>>>>
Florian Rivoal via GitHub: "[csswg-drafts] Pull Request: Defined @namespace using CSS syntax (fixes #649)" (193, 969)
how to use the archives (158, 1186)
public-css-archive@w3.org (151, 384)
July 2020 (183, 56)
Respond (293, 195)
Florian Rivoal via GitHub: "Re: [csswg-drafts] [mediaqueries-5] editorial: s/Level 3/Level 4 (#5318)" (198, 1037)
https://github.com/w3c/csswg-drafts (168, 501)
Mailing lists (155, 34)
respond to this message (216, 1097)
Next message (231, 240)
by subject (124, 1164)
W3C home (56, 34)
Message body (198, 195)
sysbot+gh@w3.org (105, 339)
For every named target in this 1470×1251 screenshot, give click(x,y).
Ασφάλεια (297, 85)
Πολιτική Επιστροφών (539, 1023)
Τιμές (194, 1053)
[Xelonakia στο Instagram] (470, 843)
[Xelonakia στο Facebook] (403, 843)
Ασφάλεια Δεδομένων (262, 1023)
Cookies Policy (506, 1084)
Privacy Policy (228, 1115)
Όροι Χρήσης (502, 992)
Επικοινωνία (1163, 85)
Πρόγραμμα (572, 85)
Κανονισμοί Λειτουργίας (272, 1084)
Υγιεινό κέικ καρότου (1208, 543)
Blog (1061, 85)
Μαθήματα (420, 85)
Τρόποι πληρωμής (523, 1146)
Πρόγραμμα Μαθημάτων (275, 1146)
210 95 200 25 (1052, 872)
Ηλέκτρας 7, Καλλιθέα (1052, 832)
<<<<
>>>>
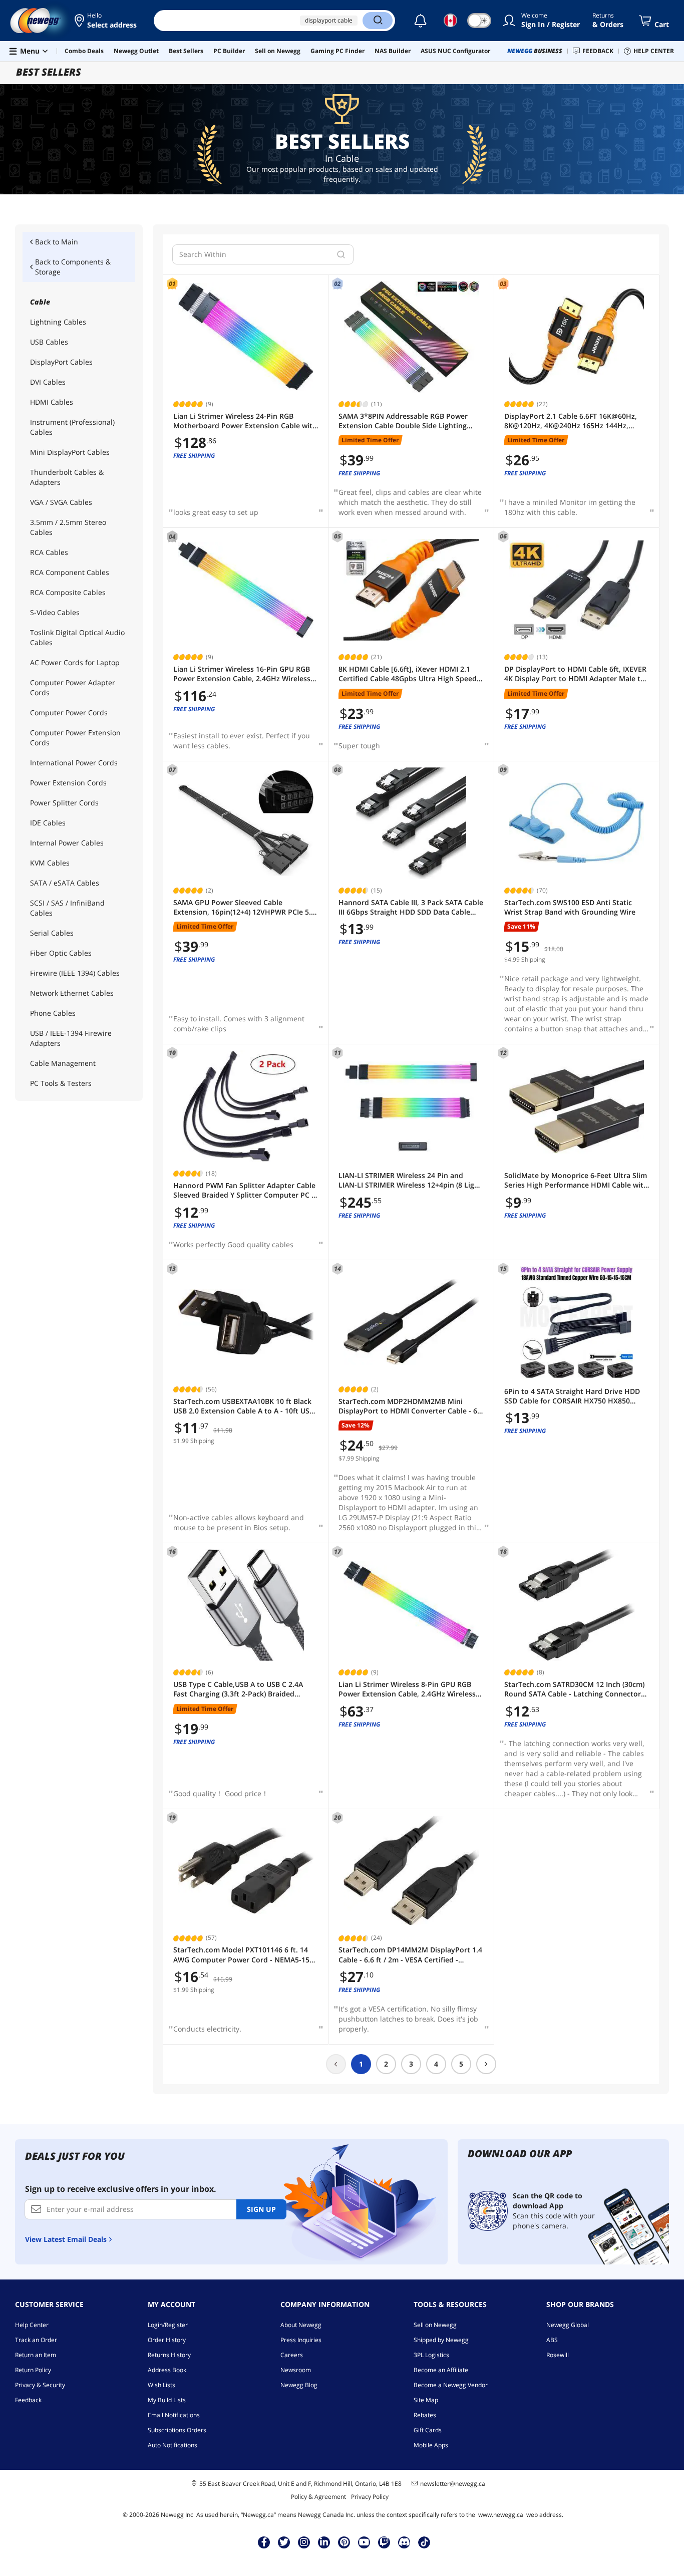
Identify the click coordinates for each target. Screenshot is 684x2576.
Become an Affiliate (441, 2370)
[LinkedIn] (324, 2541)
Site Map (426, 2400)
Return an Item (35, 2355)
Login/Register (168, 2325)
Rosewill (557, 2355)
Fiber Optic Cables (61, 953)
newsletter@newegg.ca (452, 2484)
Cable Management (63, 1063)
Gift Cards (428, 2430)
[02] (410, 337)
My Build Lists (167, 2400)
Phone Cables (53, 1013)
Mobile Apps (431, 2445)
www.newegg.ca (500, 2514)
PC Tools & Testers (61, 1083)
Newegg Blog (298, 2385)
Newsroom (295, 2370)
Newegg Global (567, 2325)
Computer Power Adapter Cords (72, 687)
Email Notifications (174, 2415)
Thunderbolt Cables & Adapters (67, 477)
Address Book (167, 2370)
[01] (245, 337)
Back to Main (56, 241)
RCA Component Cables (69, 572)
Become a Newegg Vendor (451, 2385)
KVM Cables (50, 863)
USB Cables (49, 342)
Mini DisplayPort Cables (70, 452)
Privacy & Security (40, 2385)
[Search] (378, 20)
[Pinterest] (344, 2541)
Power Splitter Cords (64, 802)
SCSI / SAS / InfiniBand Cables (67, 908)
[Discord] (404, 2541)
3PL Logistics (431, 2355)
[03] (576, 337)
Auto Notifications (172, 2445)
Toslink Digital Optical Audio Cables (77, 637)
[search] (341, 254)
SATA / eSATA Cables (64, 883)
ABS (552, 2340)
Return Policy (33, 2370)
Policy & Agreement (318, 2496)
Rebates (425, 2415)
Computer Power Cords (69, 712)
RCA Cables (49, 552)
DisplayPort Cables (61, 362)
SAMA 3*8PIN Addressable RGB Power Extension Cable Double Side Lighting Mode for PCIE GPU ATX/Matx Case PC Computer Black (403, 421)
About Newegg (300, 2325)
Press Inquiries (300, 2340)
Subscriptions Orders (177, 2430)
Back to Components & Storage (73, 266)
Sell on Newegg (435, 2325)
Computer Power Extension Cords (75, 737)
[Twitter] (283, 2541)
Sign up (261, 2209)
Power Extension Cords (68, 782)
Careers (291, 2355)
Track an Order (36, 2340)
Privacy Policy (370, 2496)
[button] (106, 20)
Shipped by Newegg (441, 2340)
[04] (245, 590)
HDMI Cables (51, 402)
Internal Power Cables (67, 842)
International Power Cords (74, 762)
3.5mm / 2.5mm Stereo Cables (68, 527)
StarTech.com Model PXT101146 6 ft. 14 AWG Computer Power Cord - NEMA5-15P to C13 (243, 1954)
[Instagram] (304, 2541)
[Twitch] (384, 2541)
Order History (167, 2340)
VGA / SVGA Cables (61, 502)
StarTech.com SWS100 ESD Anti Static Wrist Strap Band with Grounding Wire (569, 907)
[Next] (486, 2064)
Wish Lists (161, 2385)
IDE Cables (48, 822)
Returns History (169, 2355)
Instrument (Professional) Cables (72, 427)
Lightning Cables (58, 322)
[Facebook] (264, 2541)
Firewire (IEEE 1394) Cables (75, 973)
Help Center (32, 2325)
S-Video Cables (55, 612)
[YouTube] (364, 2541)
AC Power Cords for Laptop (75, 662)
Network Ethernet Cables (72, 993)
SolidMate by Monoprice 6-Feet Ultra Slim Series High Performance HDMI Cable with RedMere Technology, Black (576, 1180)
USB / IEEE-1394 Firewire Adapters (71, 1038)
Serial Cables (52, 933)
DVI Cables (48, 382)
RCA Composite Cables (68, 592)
<<<<
__What needs to be done__: Your answer should consist solely of the lines above from the line with "Μαθήματα (420, 85)" to the line with "Ηλέκτρας 7, Καλλιθέα (1052, 832)", both included, reproduced exactly.

__Solution to this exercise__:
Μαθήματα (420, 85)
Τρόποι πληρωμής (523, 1146)
Πρόγραμμα Μαθημάτων (275, 1146)
210 95 200 25 (1052, 872)
Ηλέκτρας 7, Καλλιθέα (1052, 832)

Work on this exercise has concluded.